---------- Data for analysis ----------

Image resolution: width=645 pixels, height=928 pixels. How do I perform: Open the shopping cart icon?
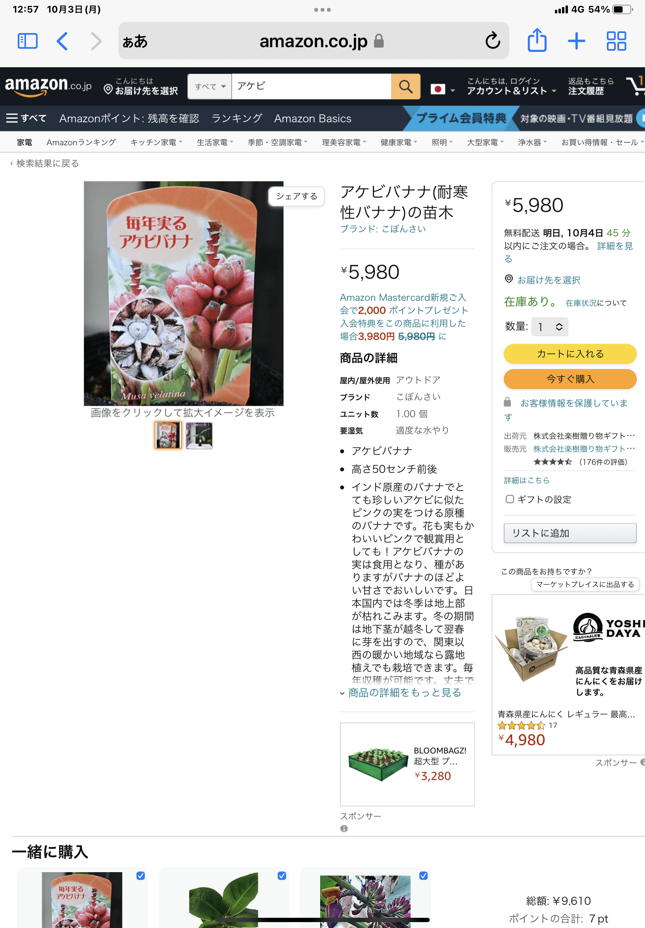coord(635,85)
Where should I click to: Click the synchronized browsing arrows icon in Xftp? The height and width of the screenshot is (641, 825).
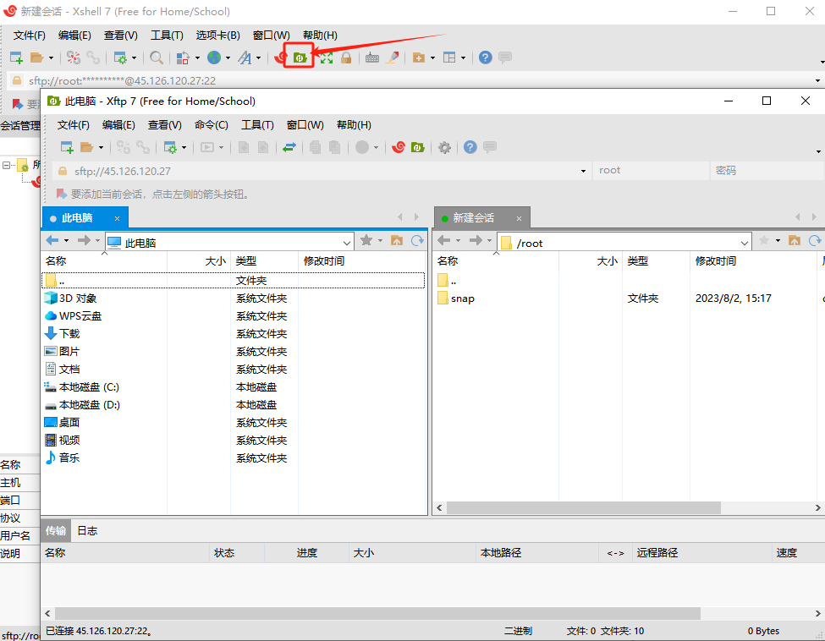tap(288, 147)
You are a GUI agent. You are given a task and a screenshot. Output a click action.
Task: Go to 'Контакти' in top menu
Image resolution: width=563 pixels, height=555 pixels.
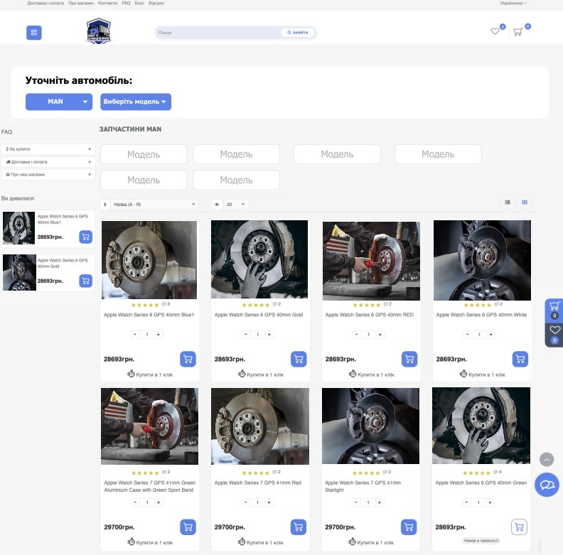tap(107, 3)
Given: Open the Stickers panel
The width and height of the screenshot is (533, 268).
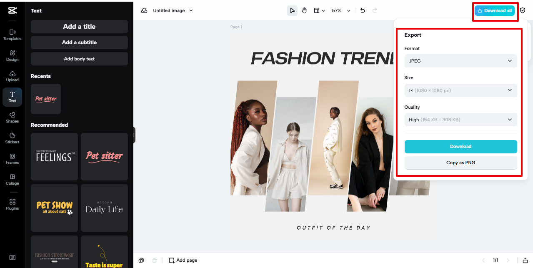Looking at the screenshot, I should (12, 138).
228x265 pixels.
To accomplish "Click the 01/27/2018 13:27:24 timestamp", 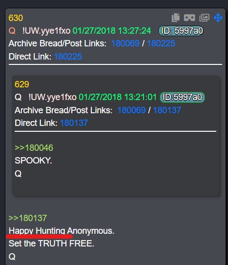I will 112,31.
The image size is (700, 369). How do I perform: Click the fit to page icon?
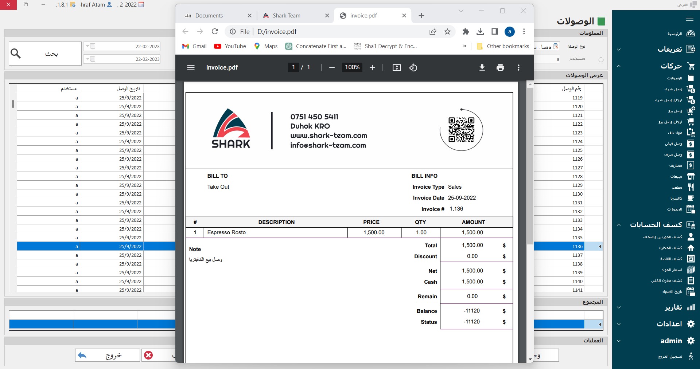(397, 67)
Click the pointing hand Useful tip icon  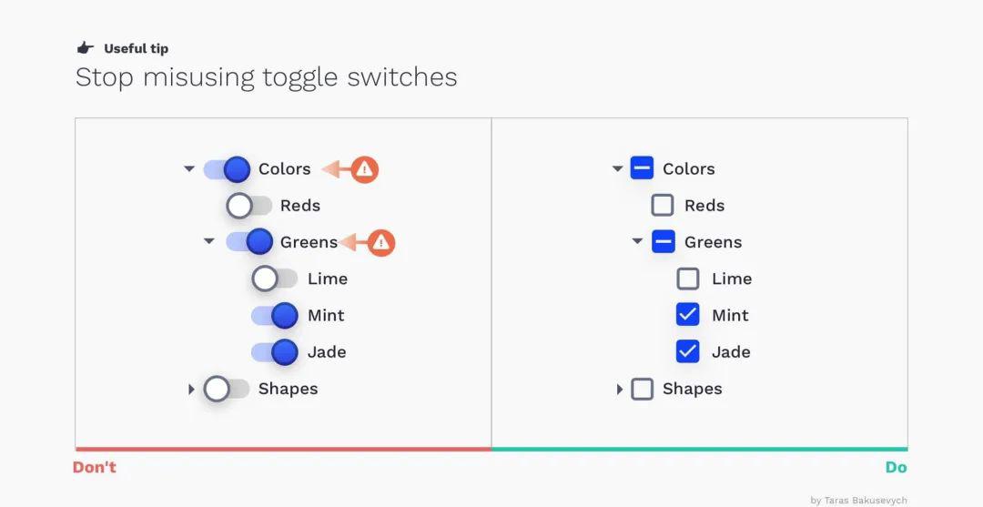(x=86, y=47)
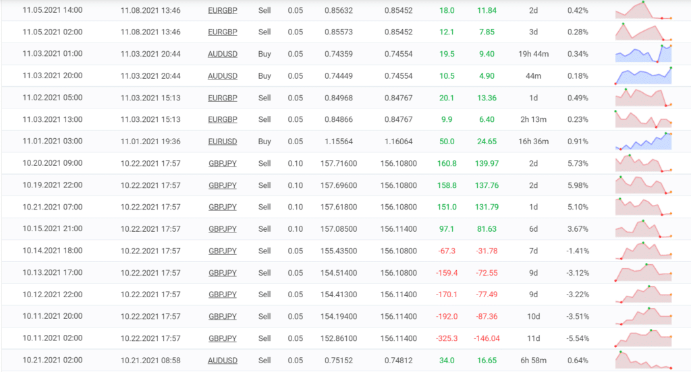Open AUDUSD link for the 10.21.2021 sell trade
Viewport: 691px width, 372px height.
click(x=222, y=360)
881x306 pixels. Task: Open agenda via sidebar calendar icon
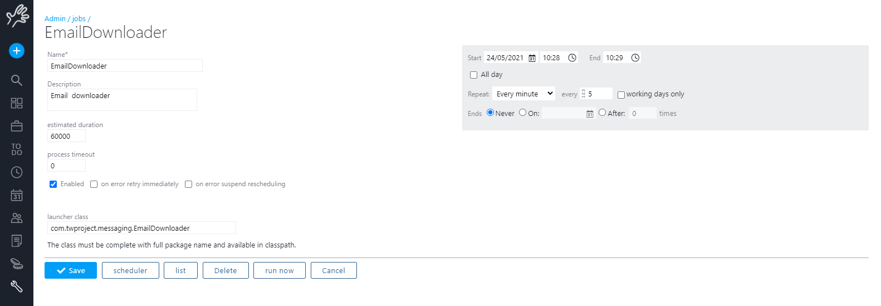(x=17, y=195)
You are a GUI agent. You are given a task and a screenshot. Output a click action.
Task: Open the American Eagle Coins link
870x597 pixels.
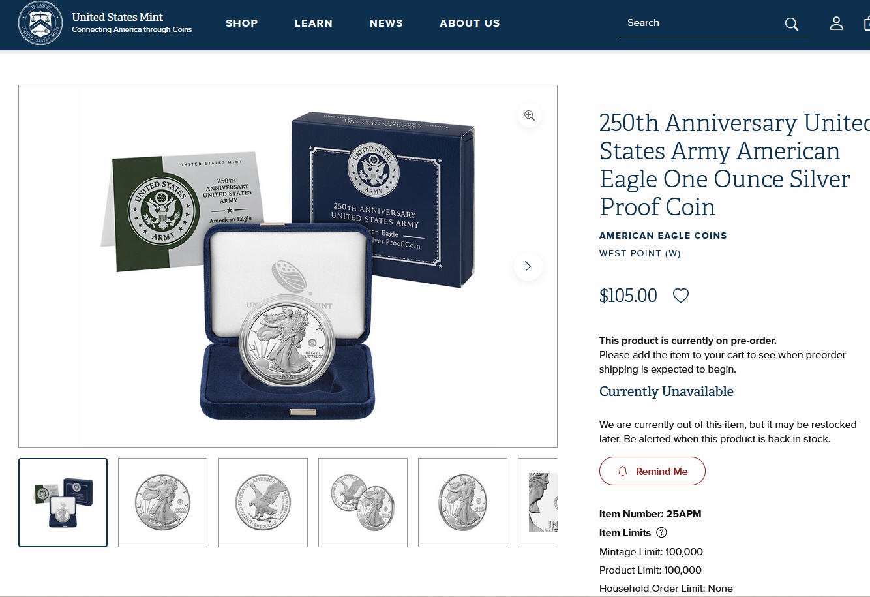click(x=663, y=236)
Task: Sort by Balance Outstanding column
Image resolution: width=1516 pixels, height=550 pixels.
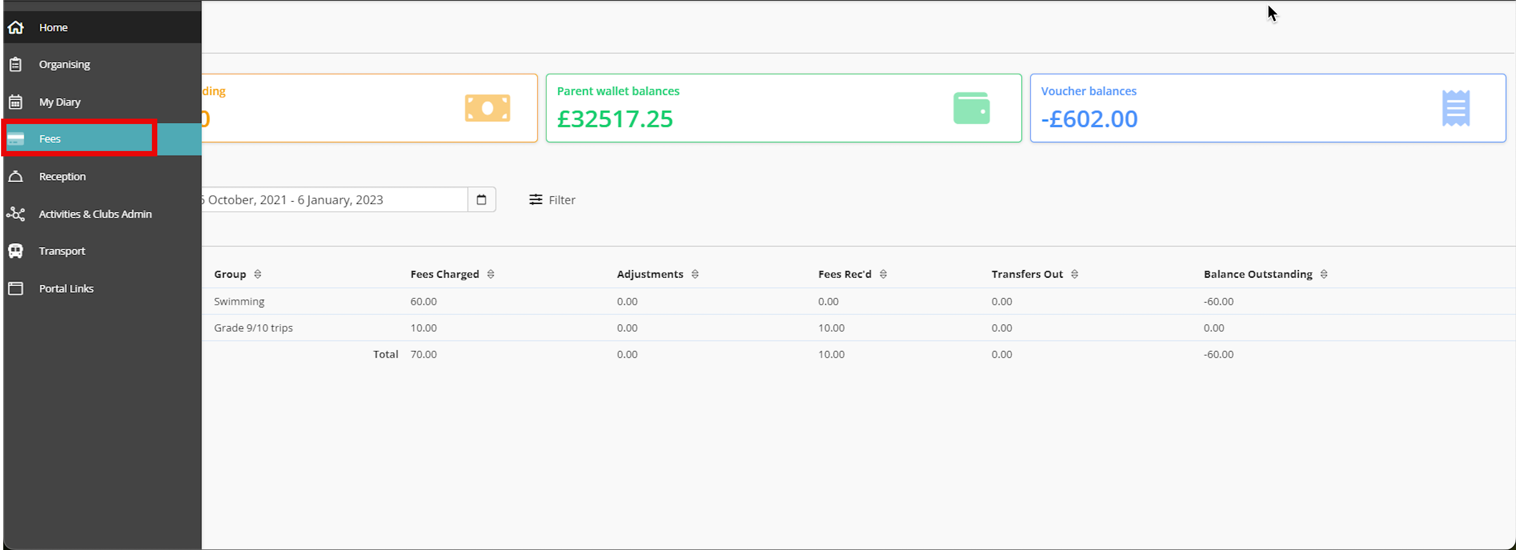Action: (x=1324, y=274)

----------

▸ Exercise instructions: Copy out exactly, without any pictures, the lines above that begin at the one with "Task: Open the American Eagle Coins link" and end at the last line of the listing.

▸ Solution to the problem:
Task: Open the American Eagle Coins link
870x597 pixels.
click(x=663, y=236)
Task: Sort by Balance Outstanding column
Image resolution: width=1516 pixels, height=550 pixels.
Action: (x=1324, y=274)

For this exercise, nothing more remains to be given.